Opened a year ago in a strip mall near River Oaks, Horns Burger Saloon isn't a bar-bar; only beer and wine are served. When you ask about drink specials, you're more likely to hear about the root beer floats ($3.99) made with Blue Bell vanilla ice ream and Barq's root beer. This is a family-friendly place, with kids' meals and fun desserts like funnel cake fries, chocolate shakes and fried peanut butter and jelly sandwiches. There are live bands on the weekends, but nothing too rowdy.
While conceptualizing the restaurant, Sheppard flew across the country in search of burger-joint ideas. He came home, however, just wanting to do classic 80/20 USDA burgers, the half-pound patties formed by hand and cooked on a flat-top grill, with a few up-a-notch touches, specifically house-made sauces.
That's what made our first Horns burger, the Wrangler ($7.75), so good: a thin, sweet barbecue sauce made with Rahr & Sons Ugly Pug. The meat was a little overcooked beyond the requested medium-rare, but there was still enough pink inside and juice outside to get a good beefy flavor. The patty had a great char on it, too.
Two strips of bacon were perfect -- not so crisp that they crumbled and not too gummy that you had to tear at them. The burger was also topped with melted cheddar and sliced jalapeños, but what sealed the deal were the onion strings, thin and crisp. This was a great burger.
Another hit was the mushroom-Swiss burger ($6.99), loaded with crisp iceberg lettuce, tomatoes, thick slices of Swiss cheese and sauteed mushrooms (veggies are available on all burgers, if you ask for them). The patty was cooked medium, as we requested. (A not-on-the-menu tip: Ask about the Bonnie & Clyde burger, $7.95. It comes topped with a fried egg and served on Texas toast.)
Both burgers we had came on white, lightly buttered and grilled Mrs Baird's buns.
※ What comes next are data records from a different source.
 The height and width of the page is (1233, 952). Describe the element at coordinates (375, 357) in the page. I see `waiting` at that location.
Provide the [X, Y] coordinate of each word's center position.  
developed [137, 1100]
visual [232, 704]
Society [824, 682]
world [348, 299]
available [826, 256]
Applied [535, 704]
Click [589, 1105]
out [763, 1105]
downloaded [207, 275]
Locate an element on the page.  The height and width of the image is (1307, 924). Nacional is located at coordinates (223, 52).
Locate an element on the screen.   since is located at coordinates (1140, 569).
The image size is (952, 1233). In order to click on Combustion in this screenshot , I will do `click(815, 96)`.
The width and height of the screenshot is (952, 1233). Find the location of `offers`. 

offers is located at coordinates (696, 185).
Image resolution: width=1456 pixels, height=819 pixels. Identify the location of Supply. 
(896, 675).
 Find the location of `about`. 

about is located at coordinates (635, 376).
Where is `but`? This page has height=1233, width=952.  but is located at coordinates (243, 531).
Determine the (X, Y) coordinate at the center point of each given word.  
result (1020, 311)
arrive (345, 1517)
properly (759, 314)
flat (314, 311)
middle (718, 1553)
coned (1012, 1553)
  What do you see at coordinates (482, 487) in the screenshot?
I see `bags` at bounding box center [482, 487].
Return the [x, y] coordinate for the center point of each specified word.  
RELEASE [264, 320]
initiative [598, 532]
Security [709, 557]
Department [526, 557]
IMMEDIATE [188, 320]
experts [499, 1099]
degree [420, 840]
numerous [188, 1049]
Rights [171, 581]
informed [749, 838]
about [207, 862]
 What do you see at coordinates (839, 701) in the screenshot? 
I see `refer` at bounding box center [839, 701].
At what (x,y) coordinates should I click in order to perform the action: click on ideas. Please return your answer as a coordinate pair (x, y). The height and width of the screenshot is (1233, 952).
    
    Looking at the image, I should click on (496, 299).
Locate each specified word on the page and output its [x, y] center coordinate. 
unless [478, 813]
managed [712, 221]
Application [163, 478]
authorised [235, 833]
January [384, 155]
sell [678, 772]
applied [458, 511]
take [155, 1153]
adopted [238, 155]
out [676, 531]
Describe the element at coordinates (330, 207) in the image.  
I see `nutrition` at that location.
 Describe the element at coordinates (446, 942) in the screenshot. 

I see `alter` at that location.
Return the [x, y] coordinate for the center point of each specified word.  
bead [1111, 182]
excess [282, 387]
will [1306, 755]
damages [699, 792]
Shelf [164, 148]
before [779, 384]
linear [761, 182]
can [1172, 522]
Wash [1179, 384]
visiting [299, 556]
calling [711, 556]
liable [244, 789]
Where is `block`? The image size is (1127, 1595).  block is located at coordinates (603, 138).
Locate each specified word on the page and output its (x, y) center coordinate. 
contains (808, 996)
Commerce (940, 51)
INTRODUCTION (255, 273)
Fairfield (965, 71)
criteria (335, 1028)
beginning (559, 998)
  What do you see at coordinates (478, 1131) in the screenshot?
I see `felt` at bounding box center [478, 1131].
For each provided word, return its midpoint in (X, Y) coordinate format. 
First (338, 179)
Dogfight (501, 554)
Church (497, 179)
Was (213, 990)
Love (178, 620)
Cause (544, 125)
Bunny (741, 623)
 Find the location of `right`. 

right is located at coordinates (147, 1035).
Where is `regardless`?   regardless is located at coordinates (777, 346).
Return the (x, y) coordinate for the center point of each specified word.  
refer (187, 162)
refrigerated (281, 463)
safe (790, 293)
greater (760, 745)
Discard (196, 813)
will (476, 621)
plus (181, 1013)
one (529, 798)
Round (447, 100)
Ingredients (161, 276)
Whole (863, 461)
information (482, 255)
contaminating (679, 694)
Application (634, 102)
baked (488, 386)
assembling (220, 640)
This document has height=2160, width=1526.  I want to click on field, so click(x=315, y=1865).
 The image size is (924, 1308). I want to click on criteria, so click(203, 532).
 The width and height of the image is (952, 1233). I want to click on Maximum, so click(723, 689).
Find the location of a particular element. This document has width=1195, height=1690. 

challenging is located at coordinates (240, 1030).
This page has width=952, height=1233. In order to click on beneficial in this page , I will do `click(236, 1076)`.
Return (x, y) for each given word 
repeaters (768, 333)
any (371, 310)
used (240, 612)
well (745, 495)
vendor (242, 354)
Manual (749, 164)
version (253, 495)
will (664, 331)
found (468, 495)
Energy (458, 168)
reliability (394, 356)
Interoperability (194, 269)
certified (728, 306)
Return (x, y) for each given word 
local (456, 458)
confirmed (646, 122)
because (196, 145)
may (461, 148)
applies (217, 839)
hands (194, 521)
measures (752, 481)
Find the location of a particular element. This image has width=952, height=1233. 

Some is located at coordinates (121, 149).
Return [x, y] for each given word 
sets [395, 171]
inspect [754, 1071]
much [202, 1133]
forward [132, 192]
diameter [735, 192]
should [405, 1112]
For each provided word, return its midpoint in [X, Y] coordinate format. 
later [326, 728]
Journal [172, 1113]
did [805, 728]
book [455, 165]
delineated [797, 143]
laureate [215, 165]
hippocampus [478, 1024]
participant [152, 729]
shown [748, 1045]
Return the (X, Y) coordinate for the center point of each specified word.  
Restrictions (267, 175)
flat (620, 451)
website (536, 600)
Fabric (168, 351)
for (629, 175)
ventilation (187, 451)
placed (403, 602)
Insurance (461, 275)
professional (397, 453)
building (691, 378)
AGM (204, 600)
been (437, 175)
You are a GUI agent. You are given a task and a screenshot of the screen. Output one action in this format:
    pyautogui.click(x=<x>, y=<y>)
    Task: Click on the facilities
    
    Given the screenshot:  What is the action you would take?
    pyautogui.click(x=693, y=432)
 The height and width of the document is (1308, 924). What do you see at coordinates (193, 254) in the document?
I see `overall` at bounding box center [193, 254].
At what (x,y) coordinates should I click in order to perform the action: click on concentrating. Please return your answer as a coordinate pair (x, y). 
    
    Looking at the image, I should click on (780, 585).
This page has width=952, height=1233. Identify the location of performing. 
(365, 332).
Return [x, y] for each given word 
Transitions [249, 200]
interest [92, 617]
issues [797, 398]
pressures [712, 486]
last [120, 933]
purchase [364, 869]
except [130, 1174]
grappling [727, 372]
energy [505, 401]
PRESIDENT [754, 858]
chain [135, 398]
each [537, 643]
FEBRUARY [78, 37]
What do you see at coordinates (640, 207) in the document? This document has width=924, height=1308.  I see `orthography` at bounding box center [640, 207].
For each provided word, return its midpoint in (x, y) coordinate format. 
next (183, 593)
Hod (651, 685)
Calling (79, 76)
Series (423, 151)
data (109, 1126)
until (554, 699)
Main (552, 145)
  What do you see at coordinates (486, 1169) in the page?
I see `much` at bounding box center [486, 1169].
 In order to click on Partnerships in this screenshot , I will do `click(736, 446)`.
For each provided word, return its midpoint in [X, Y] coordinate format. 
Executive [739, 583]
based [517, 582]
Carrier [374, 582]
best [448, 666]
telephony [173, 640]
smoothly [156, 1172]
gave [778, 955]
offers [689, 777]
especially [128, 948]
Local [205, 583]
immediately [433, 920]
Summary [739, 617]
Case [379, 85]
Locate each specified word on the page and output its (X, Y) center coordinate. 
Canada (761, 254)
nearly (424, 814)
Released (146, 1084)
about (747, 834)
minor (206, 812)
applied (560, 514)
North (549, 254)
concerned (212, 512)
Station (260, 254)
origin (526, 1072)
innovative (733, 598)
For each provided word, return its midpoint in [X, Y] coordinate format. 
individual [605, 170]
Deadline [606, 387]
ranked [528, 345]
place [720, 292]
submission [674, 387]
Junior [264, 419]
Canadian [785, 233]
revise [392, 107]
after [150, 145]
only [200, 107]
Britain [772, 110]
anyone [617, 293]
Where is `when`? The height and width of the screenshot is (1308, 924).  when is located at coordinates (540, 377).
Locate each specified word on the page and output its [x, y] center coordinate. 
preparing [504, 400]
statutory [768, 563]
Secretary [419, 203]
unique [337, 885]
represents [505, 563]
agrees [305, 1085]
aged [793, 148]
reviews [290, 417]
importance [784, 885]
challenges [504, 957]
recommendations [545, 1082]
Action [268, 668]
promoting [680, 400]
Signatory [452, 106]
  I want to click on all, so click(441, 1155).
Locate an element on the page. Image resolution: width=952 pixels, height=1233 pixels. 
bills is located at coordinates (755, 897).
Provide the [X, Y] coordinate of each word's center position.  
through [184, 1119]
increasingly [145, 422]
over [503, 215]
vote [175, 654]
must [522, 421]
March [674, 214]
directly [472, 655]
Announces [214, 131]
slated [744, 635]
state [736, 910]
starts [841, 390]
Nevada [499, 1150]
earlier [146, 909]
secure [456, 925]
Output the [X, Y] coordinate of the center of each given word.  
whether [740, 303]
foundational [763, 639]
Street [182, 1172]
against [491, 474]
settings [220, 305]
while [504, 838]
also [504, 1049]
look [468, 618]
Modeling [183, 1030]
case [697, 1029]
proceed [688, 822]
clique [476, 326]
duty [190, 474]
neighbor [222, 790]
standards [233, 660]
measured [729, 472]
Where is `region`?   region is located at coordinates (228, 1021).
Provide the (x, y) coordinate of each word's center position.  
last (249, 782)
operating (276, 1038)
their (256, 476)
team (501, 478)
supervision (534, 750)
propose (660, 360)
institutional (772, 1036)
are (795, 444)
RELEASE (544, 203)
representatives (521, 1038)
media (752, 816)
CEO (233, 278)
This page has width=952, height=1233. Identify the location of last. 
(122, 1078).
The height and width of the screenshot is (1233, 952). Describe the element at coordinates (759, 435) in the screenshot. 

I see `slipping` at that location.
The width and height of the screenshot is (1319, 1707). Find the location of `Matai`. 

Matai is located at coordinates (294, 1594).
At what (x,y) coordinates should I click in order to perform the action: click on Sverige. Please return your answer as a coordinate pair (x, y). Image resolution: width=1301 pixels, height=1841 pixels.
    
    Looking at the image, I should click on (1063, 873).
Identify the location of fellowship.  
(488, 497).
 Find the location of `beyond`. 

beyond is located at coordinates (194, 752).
Wheat buns are also available.
Other slightly more health-conscious choices include the terrific "Dirty Sanchez" ($7.49), a grilled chicken sandwich that spotlighted the restaurant's house-made chipotle, a pinkish sauce that was pleasingly spicy and tangy. The tender grilled chicken breast was also topped with pico de gallo and pepper jack cheese -- this isn't a sandwich for the squeamish.
Sides include pickle chips, sweet potato fries served with marshmallow dip and excellent long-cut fries, skins still on and nicely salted. A warning about the sides: They're not served with burgers and cost extra, $2-$6. But the serving size is big enough to share.
For dessert, we tried the funnel cake fries ($4.99), strips of fried dough dusted with powdered sugar. Served in a basket with red and white checkered paper, they were silly and fun and bloatingly filling.
Service was friendly, if not confusing at first. It's a table-service restaurant but you seat yourself in one of the two small dining rooms and wait for a server to bring menus. A big pool table sits in the smaller of the rooms, but Sheppard says he's in the process of having it removed to make more space for diners. He's gonna need it.